++++ SUPPLIED ENTRIES ++++

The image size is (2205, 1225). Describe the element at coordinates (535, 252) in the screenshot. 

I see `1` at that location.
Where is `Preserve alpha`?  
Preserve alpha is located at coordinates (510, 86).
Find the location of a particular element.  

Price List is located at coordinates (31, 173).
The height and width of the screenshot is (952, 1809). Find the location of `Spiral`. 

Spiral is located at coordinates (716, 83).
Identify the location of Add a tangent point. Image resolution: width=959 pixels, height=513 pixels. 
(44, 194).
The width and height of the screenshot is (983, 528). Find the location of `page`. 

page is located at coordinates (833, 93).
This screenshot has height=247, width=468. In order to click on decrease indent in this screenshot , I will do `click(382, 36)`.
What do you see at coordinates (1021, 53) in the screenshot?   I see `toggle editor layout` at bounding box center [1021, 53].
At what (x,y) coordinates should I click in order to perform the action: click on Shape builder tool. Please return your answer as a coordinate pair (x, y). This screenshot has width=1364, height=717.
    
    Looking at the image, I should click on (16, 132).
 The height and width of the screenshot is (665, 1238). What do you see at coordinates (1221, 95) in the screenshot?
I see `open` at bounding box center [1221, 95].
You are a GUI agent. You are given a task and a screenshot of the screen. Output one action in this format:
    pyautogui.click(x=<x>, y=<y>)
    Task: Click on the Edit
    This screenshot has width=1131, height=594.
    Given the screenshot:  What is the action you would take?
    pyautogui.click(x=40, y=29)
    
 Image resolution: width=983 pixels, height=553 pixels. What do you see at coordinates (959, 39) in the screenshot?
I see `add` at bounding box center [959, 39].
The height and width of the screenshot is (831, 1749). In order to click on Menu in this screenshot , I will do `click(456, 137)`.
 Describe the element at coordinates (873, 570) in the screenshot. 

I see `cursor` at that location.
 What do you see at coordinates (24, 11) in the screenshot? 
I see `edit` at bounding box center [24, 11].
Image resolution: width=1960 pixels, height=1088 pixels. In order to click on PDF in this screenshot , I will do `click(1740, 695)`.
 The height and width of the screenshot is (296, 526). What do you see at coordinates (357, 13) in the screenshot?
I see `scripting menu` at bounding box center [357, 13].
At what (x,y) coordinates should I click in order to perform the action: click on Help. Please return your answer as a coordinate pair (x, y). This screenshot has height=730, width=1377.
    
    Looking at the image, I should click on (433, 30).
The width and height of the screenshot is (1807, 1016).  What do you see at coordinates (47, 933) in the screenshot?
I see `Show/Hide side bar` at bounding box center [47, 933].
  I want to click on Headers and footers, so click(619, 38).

++++

SHORT EXERCISE - Select each line of the material that contains the string "should", matching uppercase and lowercase letters exactly.

OUTPUT BELOW -
At what (x,y) coordinates should I click in order to perform the action: click on Shape builder tool. Please return your answer as a coordinate pair (x, y). This screenshot has width=1364, height=717.
    Looking at the image, I should click on (16, 132).
At what (x,y) coordinates should I click in order to perform the action: click on Help. Please return your answer as a coordinate pair (x, y). This screenshot has height=730, width=1377.
    Looking at the image, I should click on (433, 30).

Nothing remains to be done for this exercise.